Татьяна Конева, маленькая, тощая, сидела на лавке у стола, примеряя на ноги пятилетней дочери туфлю, сшитую из войлока, и звонко рассказывала ей:

— Пришла она в город, а город огромный, и где в нем счастье живет — нельзя понять, только видит она — живет счастье! Всего в городе много, все люди сытые, одетые, все в шелках-бархатах, шелка-бархаты шелестят, сапоги-башмаки поскрипывают…

Староста, усмехаясь, кашлянул. Сын Коневой, сидя на полу, щелкал дверцей птичьей клетки; приподняв гладко остриженную голову, нахмурил белое, глазастое лицо и недружелюбно крикнул:

— Кого надо? Мам, в окошко заглядывает какой-то.
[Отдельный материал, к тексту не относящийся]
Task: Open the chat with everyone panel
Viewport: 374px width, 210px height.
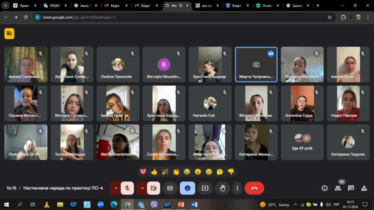Action: coord(351,188)
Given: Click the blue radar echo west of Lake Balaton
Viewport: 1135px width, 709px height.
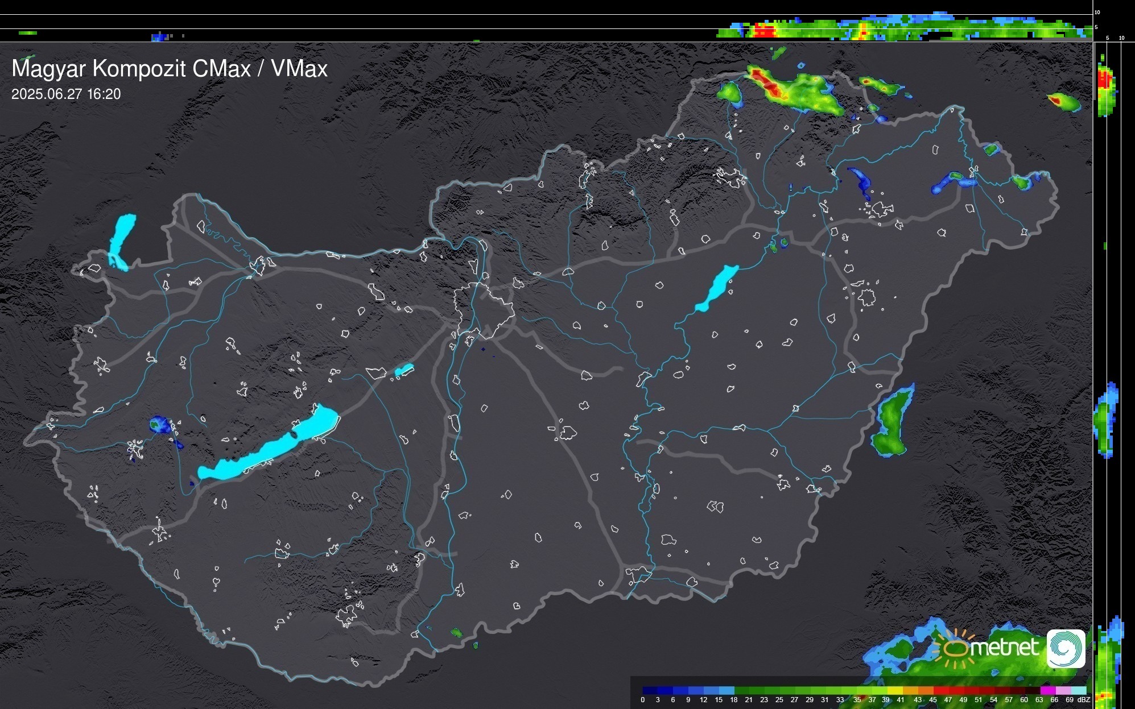Looking at the screenshot, I should click(x=159, y=425).
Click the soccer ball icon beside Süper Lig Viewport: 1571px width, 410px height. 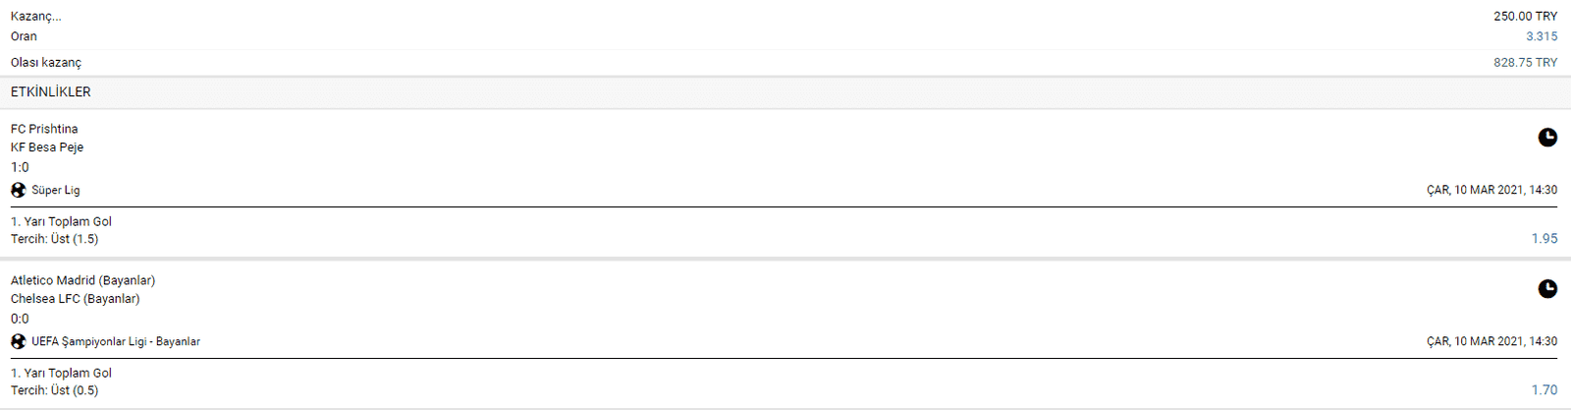coord(19,190)
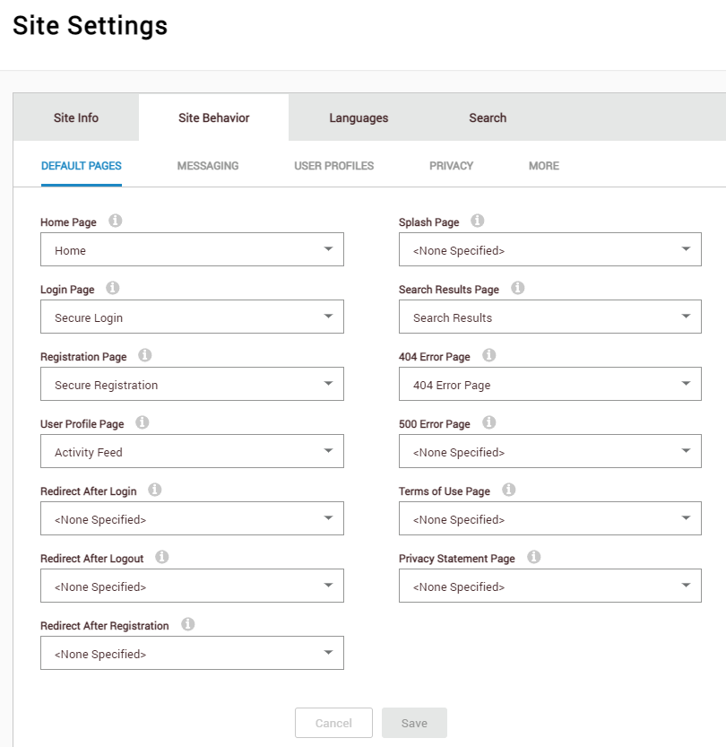Screen dimensions: 726x747
Task: Click the Terms of Use Page info icon
Action: pos(508,491)
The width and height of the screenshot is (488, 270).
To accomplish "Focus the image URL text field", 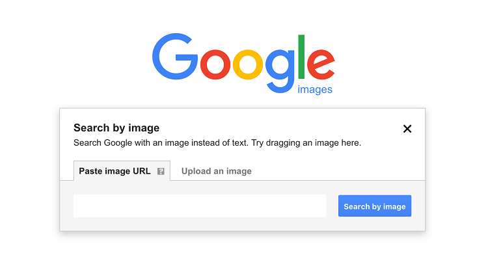I will pyautogui.click(x=199, y=206).
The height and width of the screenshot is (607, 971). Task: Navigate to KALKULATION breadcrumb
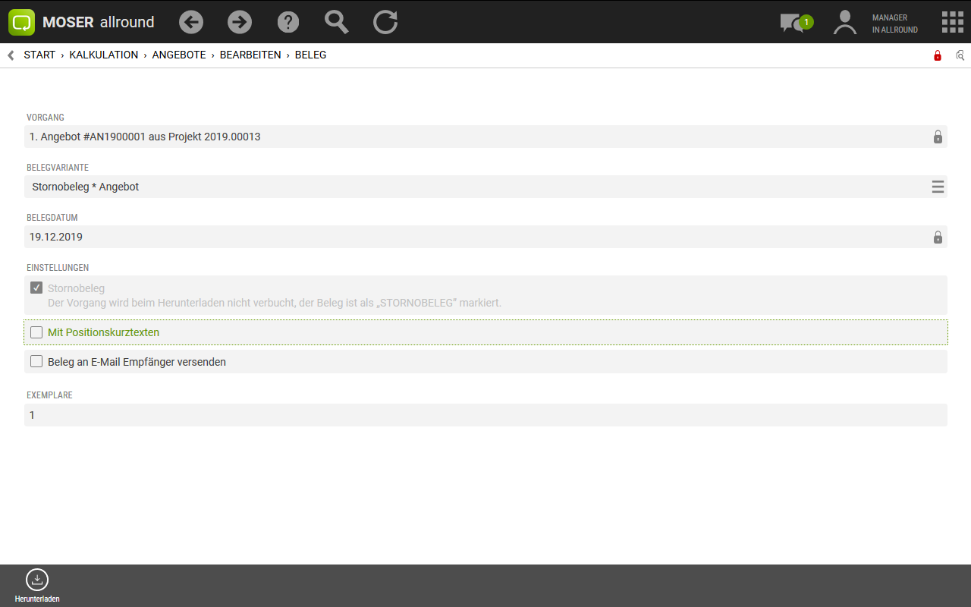(x=104, y=55)
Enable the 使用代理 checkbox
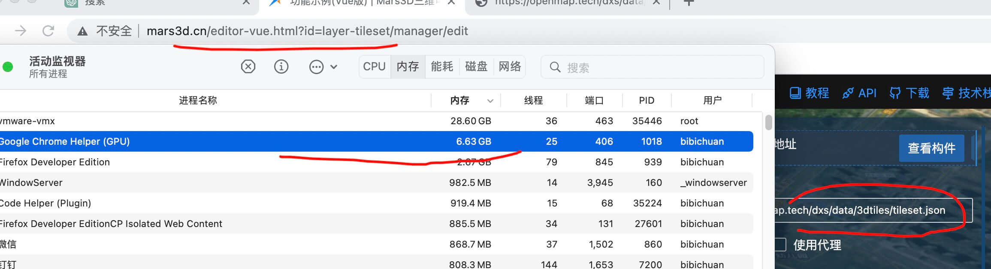 tap(780, 245)
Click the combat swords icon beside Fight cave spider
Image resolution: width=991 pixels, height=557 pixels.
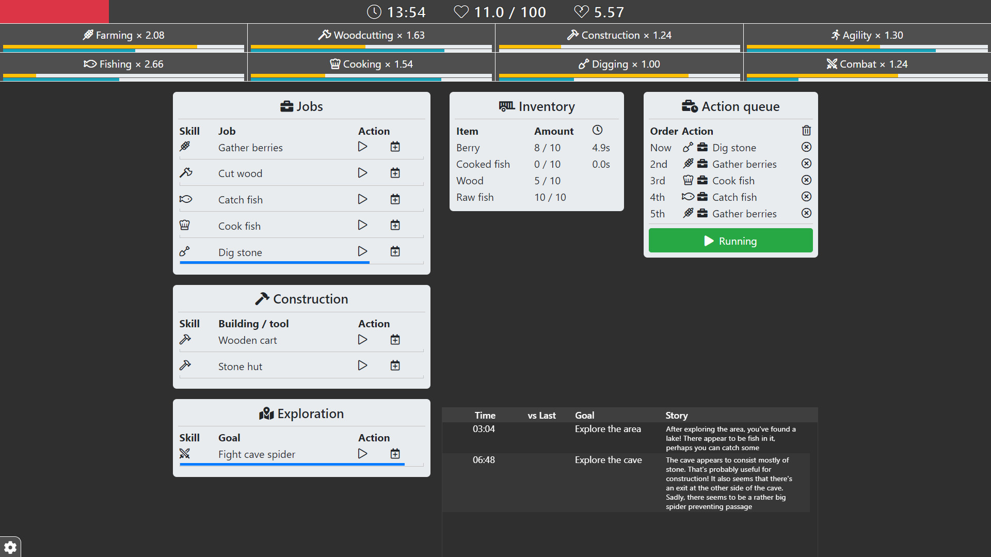pyautogui.click(x=185, y=453)
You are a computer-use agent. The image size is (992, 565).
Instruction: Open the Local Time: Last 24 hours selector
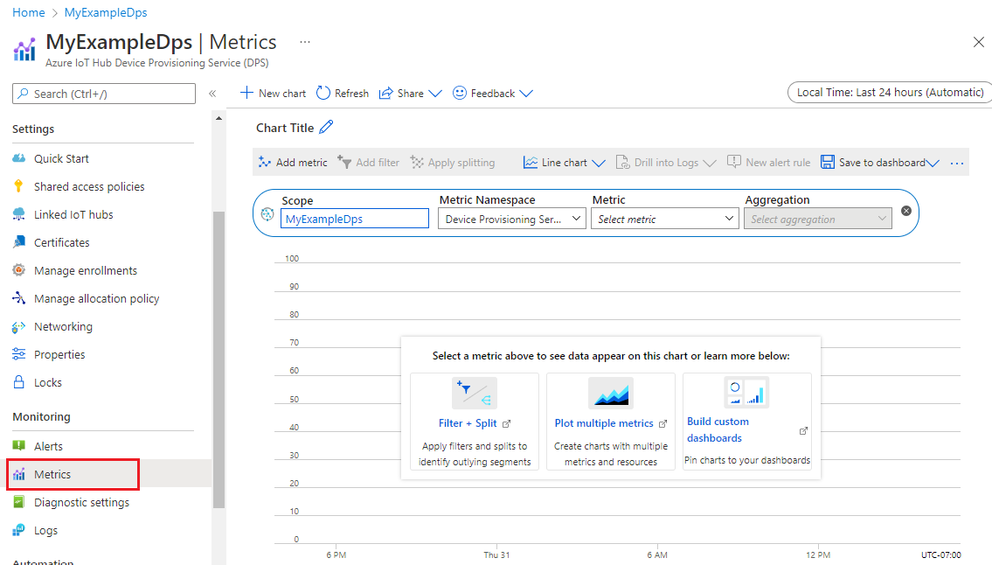click(888, 91)
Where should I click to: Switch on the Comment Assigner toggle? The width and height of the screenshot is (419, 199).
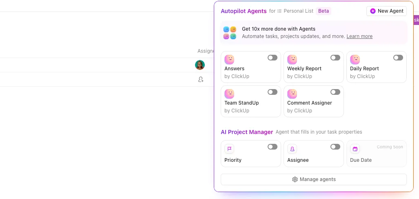coord(335,92)
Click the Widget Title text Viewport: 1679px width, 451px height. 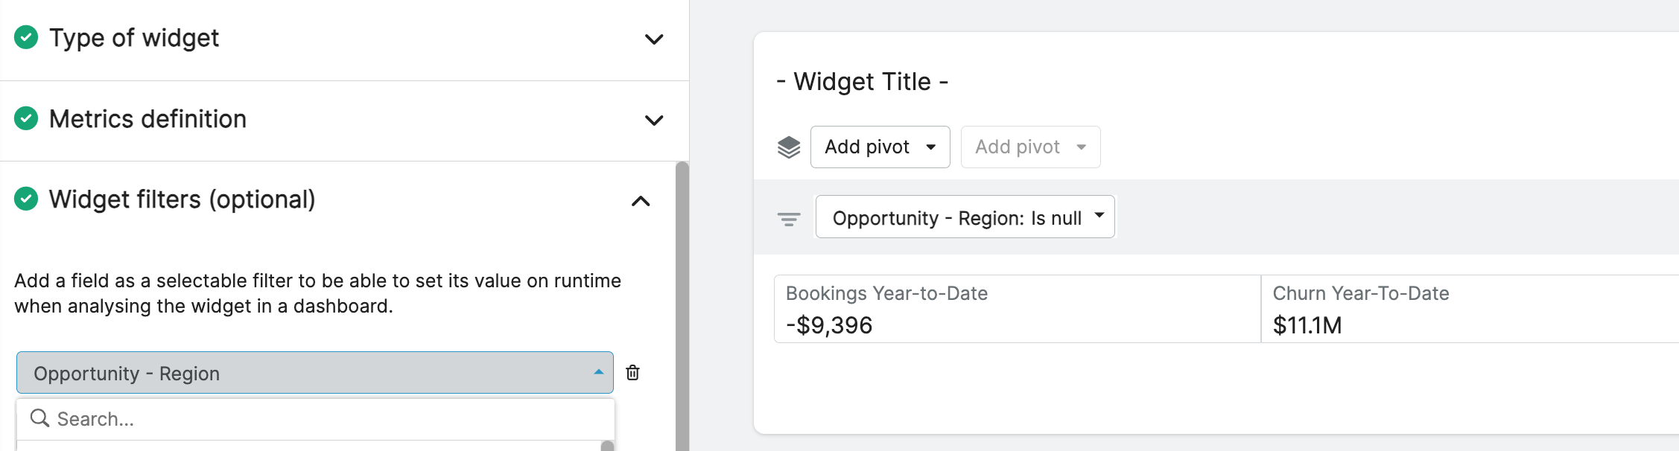pos(862,81)
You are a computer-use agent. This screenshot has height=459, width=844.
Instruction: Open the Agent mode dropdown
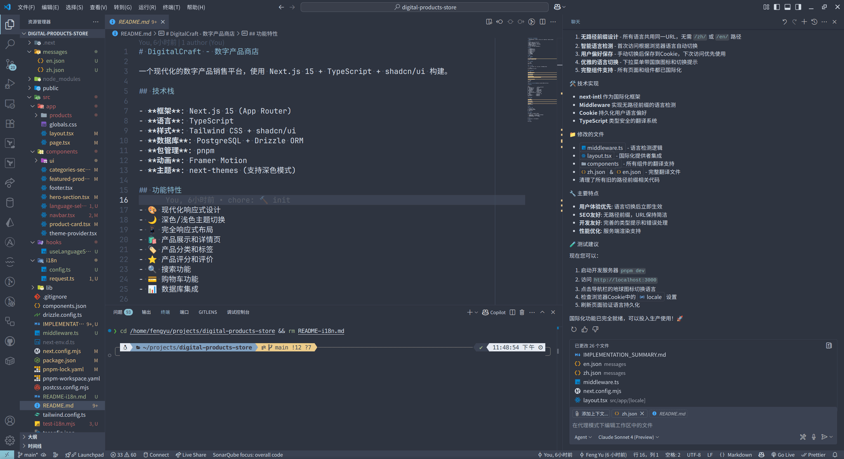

— Не узнал разве? Это Яков Тимофеич, староста наш, — сказала мать. Лицо у нее было тоже глазастое и все сплошь иссечено мелкими морщинами, как у старухи.

— Выправился сын-от? — спросил Ковалев.

— Да вот встал, играет.

— Я не играю, а клетку чиню, — солидно поправил сын.

— Учиться надо бы ему, да учитель-то захворал, — сказала мать, прижав к себе девочку.

— Теперь, с двоими, тебе легче будет, — объяснил ей староста таким тоном, как будто это он устроил так, что двое детей Татьяны умерли один за другим.

— Да, да, — согласилась женщина, вздохнув. — Родим да хороним…

— Дело простое, — усмехнулся Ковалев.

Черноволосая девочка смотрела на него из-под локтя матери, шевеля губами.

— Девчурка-то тоже — ничего, выздоровела?

— Да она и не хворала.

— Вот умница, — похвалил Ковалев, а мальчик, взмахнув головою, строго спросил его:

— А хворают дураки только?

— Гляди-ко ты, какой бойкий, — удивленно воскликнул староста.

— Он у меня дерзкий, — виновато, но ласково сказала мать. — Он со всеми так.